● **Task goal**
List everything from the start of the entries down to the line that contains "(x=14, y=46)" as a numbered list, leaving out blank lines.

[Dataset items]
● ● ● ●

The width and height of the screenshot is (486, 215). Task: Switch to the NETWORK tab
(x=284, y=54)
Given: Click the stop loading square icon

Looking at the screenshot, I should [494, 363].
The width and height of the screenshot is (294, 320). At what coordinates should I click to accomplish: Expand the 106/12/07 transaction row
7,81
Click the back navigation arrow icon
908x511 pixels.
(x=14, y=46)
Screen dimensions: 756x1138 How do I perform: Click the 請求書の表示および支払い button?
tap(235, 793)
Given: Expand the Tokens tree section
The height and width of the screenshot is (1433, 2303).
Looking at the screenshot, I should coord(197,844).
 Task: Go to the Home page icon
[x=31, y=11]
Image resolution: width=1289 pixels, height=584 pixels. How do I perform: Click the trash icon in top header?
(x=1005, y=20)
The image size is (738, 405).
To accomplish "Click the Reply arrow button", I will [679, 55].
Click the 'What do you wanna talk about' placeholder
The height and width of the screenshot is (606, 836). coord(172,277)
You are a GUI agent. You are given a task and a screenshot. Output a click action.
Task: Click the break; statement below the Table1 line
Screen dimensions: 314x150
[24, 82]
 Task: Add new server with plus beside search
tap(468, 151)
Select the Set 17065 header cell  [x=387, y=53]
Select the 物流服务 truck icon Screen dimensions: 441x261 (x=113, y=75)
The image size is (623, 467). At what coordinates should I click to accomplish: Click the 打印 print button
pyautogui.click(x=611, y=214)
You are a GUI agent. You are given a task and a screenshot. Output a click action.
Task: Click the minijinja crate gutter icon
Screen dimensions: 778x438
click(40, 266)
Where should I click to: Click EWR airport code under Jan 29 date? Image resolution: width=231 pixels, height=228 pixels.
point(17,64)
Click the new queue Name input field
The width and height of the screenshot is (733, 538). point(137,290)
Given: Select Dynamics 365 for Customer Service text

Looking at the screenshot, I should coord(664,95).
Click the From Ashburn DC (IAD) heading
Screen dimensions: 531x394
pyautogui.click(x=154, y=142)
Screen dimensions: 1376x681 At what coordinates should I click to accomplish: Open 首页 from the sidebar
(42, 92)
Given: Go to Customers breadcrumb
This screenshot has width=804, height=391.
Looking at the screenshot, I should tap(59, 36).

● ● ● ●

● **Answer below**
1. The width and height of the screenshot is (486, 215). Task: Switch to the NETWORK tab
2. (x=284, y=54)
3. Given: Click the stop loading square icon
4. Looking at the screenshot, I should [494, 363].
5. The width and height of the screenshot is (294, 320). At what coordinates should I click to accomplish: Expand the 106/12/07 transaction row
6. 7,81
7. Click the back navigation arrow icon
8. 908x511 pixels.
9. (x=14, y=46)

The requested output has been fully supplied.